Pensieri su "RESILIENZA" di Maria Claudia Sarritzu


Athena si considera una persona resiliente, impermeabile alla sofferenza. Una dote fondamentale per chi, come lei, ambisce a diventare un bravo medico.
Ma quando, per superare un esame, viene costretta insieme ai suoi colleghi a prestare servizio presso il Glasgow Mental Hospital, le sue incrollabili certezze cominciano a vacillare. I pazienti ricoverati all’interno della struttura sono infatti ragazzi che, in seguito a un evento traumatico, hanno sviluppato comportamenti patologici.
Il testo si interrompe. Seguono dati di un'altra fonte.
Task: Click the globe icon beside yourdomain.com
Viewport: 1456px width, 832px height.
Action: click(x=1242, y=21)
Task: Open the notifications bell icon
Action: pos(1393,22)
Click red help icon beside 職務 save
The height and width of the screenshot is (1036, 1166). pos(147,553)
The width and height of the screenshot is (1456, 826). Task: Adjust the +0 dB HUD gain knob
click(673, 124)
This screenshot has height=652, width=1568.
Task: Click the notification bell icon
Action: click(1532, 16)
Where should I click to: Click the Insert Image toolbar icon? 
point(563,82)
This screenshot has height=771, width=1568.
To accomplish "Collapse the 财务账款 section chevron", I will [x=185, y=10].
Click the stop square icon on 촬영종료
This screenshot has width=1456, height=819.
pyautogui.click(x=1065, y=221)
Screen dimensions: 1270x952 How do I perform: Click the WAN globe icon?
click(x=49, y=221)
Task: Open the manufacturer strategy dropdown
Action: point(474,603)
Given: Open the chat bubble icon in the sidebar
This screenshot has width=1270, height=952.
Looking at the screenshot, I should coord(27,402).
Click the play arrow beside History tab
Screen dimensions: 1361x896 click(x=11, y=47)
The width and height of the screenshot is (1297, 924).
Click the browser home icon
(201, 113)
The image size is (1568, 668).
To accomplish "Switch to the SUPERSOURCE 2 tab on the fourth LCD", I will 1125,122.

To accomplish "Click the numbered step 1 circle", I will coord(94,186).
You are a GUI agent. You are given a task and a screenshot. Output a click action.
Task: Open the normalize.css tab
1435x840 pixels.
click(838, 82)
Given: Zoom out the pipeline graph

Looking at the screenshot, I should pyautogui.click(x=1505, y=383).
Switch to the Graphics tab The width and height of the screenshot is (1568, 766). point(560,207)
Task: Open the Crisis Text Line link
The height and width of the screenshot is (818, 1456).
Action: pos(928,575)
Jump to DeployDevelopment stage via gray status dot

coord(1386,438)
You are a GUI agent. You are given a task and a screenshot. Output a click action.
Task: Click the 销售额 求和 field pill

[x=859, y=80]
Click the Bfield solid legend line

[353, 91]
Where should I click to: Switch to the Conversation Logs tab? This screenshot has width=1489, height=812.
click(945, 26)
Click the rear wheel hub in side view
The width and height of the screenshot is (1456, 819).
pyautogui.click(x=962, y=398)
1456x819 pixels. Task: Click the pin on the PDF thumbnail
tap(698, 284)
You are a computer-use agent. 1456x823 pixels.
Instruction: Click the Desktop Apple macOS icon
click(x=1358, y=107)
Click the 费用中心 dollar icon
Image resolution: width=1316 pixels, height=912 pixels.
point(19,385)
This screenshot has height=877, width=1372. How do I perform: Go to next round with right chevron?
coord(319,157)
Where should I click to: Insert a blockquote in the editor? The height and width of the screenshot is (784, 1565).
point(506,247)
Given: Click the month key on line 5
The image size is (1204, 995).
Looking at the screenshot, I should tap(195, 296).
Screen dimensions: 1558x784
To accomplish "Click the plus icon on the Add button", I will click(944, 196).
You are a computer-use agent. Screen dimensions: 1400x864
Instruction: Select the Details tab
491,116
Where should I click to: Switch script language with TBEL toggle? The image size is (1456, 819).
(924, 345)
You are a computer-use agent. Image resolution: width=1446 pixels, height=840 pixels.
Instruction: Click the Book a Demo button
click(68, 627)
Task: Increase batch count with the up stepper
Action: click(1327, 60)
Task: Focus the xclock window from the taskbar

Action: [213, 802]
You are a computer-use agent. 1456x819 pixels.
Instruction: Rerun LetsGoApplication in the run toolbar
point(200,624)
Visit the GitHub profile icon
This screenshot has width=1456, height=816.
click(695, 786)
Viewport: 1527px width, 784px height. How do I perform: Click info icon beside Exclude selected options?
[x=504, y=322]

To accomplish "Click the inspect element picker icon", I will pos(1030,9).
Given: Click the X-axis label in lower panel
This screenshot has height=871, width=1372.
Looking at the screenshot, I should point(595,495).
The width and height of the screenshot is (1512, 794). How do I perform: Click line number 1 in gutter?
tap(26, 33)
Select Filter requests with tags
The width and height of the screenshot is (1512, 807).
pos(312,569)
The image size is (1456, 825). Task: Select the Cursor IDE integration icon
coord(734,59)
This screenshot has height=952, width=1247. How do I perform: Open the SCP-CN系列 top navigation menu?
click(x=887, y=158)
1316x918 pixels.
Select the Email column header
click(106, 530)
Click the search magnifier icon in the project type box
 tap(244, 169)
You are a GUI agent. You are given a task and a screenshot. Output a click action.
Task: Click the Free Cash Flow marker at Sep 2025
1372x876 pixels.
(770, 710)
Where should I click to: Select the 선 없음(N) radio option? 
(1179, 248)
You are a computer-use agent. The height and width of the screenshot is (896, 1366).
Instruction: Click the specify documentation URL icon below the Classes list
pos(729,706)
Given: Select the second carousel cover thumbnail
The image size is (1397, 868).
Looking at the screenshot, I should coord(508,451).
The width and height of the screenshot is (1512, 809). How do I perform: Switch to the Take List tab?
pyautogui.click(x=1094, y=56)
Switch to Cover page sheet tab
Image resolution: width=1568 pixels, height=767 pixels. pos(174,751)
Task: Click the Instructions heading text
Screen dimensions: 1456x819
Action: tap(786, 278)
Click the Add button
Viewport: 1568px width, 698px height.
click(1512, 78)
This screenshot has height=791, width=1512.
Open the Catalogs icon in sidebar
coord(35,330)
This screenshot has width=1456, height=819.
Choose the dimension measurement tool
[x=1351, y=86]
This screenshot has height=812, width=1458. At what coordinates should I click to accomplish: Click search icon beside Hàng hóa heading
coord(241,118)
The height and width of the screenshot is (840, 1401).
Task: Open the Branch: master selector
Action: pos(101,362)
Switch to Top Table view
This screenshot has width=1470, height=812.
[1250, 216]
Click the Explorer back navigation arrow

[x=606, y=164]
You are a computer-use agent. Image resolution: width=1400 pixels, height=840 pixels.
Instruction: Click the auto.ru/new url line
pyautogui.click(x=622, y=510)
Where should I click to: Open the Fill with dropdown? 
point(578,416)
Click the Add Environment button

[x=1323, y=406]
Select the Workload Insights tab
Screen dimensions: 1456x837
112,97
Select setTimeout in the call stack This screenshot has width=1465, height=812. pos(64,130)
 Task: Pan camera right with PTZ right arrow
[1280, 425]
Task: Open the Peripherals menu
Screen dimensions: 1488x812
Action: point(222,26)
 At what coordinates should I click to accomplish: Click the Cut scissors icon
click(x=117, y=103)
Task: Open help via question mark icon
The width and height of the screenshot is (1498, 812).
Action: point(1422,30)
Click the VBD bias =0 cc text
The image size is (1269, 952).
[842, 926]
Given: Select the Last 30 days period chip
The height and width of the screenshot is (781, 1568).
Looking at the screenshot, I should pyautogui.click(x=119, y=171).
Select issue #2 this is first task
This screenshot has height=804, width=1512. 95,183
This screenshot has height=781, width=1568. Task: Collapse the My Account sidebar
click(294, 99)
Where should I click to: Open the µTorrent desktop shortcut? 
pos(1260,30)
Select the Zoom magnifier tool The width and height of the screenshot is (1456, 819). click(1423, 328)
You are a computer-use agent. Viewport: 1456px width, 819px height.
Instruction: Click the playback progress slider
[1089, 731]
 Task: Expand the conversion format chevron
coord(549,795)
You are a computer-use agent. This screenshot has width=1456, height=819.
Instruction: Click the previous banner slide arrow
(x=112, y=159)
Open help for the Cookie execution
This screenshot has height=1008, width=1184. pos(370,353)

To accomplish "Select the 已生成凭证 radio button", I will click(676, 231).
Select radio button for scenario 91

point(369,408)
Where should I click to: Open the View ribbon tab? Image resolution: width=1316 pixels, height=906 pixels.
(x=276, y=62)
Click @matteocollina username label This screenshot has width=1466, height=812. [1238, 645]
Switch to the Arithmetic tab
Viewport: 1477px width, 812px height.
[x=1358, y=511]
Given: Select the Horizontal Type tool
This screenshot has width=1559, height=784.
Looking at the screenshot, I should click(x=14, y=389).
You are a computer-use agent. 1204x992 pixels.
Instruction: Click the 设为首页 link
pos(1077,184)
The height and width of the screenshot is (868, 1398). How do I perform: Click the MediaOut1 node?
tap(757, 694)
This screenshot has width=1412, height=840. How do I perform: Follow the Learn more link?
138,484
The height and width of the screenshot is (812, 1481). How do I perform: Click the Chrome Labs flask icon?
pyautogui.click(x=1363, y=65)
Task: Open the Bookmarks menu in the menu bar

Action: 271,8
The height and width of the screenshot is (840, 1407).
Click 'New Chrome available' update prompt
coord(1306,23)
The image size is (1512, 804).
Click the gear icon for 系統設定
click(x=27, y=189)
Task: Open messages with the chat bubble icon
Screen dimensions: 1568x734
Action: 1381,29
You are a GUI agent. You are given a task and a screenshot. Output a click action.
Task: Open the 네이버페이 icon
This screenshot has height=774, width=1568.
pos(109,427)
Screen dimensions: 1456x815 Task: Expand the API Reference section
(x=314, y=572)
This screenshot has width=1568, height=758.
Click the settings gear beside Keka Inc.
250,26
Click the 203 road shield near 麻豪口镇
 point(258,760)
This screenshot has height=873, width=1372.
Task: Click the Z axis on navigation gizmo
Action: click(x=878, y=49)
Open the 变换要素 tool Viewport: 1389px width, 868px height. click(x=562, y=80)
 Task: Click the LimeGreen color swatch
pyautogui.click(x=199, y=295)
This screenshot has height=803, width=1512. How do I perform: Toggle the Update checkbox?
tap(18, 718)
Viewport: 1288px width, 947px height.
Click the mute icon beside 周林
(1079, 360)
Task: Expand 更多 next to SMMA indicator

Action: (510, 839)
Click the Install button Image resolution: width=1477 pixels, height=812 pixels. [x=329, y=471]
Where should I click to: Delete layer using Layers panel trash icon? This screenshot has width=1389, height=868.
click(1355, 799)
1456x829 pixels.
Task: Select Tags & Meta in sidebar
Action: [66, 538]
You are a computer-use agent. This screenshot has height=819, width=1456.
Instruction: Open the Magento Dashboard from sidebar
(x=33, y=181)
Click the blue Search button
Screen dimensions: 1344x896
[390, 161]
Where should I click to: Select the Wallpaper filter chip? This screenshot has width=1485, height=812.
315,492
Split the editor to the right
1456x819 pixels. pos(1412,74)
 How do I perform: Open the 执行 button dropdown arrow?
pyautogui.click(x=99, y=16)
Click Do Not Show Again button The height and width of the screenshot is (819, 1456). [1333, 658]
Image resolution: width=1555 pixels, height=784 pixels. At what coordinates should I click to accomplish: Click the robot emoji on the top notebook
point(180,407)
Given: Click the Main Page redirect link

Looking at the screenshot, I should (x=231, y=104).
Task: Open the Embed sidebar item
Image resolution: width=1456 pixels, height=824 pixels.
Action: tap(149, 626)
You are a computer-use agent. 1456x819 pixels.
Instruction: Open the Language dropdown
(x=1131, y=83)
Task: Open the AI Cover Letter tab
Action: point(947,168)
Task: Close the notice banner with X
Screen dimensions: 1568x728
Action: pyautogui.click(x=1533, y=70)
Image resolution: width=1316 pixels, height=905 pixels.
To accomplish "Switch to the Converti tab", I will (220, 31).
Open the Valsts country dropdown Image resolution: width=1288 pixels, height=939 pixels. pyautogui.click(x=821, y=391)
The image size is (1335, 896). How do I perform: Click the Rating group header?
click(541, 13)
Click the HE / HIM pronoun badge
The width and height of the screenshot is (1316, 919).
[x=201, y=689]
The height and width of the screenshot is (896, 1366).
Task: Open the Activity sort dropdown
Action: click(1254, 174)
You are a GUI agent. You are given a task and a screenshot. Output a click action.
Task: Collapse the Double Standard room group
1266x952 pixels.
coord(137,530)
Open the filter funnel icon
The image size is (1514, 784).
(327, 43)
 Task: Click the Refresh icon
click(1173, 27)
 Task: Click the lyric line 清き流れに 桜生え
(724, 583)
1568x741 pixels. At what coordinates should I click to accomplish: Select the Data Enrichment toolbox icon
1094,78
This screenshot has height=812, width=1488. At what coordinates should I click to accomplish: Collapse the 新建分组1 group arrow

Creature fragili, apparentemente annientate dalla vita e incapaci di reagire alle avversità.

È qui che Athena conosce River, un giovane ombroso e schivo che rifiuta di parlare, comunicando solo attraverso un sintetizzatore vocale.
Per penetrare il suo muro di silenzio, Athena sarà costretta a mettersi in discussione, scoprendo che la vera resilienza non consiste nel fuggire dal dolore, ma nel viverlo fino in fondo, abbracciando le proprie fragilità e imparando a trasformarle in punti di forza.


Titolo: Resilienza
Autrice: Maria Claudia Sarritzu
Editore: Triskell *
* grazie alla CE per la copia
ISBN EBOOK: 978-88-9312-986-2
ISBN CARTACEO: 978-88-9312-901-5
Genere: Romance Contemporaneo
Lunghezza: 300 pagine
Uscita: 20 maggio 2021



Ciò che ti rende una persona resiliente è affrontare le avversità e andare avanti, 
e non sbarrare la strada a qualsiasi emozione negativa.


Esistono mode per tutto, le parole non fanno eccezione, ed è indubbio che in questi tempi una parola è tra le più utilizzate, ovvero il titolo di questo libro, cioè resilienza.

Questa qualità viene attribuita alla protagonista della storia, ma da subito ci troviamo davanti ad un uso improprio della parola, infatti questa fantomatica resilienza viene vista come una sorta di disumanizzazione, uno scudo che protegge dalle emozioni piuttosto che una spinta interna che fa superare gli ostacoli.
Questa diversa interpretazione potremmo imputarla al personaggio, che infatti alla fine capisce cosa realmente è la resilienza, quindi ci sta questa errata partenza, ci sta anche il pensiero che la visione che ognuno ha di se non corrisponda alla realtà.

Fatta questa piccola premessa sul titolo, passo ad esprimere il mio pensiero sul resto del libro, ovvero la mia totale incapacità di trovare un senso sia ai personaggi che alla narrazione.

I protagonisti sono una sorta di parodistica sagra dei complessi, amici immaginari, paura abnorme della morte, complessi di inferiorità da tinte chiare, ricerca di religioni alternative ecc, ecc, un inizio un poco sopra le righe che nei primi capitoli mi ha anche divertito, ero curiosa di vedere come si sarebbe evoluta la storia con un siffatto campionario umano.
Ma lo star sulle righe abbisogna di particolare equilibrio, che secondo il mio gusto è totalmente mancato, la storia da originale sfuma presto nell’insensato e si trascina con comportamenti, vicende e dialoghi che non riesco a definire se non puerili.

La pantomima di centro psichiatrico è la parte forse più sconclusionata, con i suoi casi ridicoli. Problemi seri trattati con tratto superficiale e nello stesso superficiale modo risolti, non mancano i super cattivi che come in ogni buona fiaba per infanti vengono completamente e inesorabilmente sconfitti.

La parte finale poi… che sofferenza con quei dialoghi pieni di frasi artificiose.

Confesso che a tre quarti avevo iniziato a coltivare anche delle speranze su questa storia, era così assurda che mi dicevo che ci doveva essere qualcosa che mi sfuggiva, e già mi immaginavo un bel ribaltamento di prospettiva alla Shutter Island, ma ahimè le mie speranze di una qualche originalità sono state completamente disattese, e mi trovo ad aver finito un libro che pur con spunti interessanti non mi ha assolutamente convinta.